=== EXCERPT TO READ ===
Hello beloved reader,
I had a whole post written, but now it doesn’t feel “right.” I’m not sure if it’s my Inner Critic acting up, or identification with my ego, or what’s going on. So I’ve decided to simply share what I wrote in a class I’m taking with
called INK & FLAME, where we have been experimenting with writing about interiority and exteriority—the ever-present dance between what is happening within us and the external events in the world that unfolds around us.~
I write to live my dharma1, and my dharma is to evolve my own consciousness and that of others.
“We already have a fireplace right here,” I said, pointing to the opposite wall in the living room of our decades-old log cabin with cathedral ceilings.
In a world that is burning, a world in transition, where we await the phoenix to rise from the ashes, I write words hoping to spark an evolution of consciousness.

=== INPUT DATA ===

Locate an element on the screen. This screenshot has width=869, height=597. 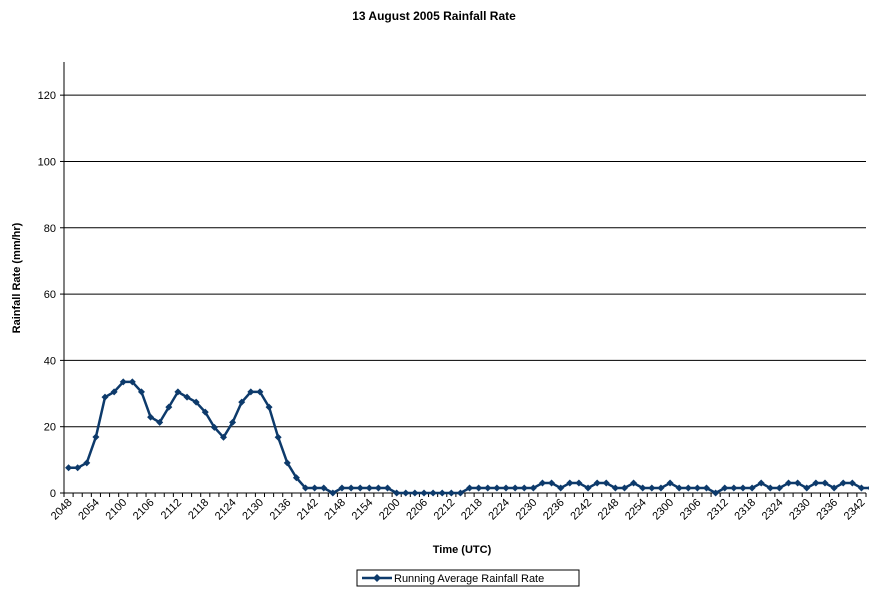
x-tick-label: 2336 is located at coordinates (827, 510).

=== ACTIVITIES ===
a – Repeat everything in the post about writing and dharma from "In a world that" down to "evolution of consciousness.".
b – Finish out the next part of the post about writing and dharma, continuing on from its final sentence.
The data was taken from a different source than the post.

=== ANSWERS TO THIS EXERCISE ===
a –
In a world that is burning, a world in transition, where we await the phoenix to rise from the ashes, I write words hoping to spark an evolution of consciousness.

b –
Jamie is the one who will clean the window on the front of the Jotul wood-burning stove periodically so we can watch the orangey yellow flames — sometimes tinged with a glowing red, or even sometimes the lick of a blue flame — all dancing over the logs.
I practice remembering the thoughts that pass through my mind, are not who I am; remembering the vast interconnectedness with all of life — all sentient beings, all of our natural world, all of the unseen world.
Then I take the Jotul’s drawer full of ash to the metal bin outside — often requiring me to slip my bare feet into my zip-front sheepskin boots, so I can walk over to the bin lodged in the snow, lift its lid and dump in the ash.
Love matters to me. Loving kindness and compassion matter.
I’ve even been known to do this in my bathrobe in the freezing cold.
I would love for my writing to spark an evolution of consciousness.
We don’t have any close neighbors out here in the woods, only the trees are watching.
I’m not in control of what wants to flow through me.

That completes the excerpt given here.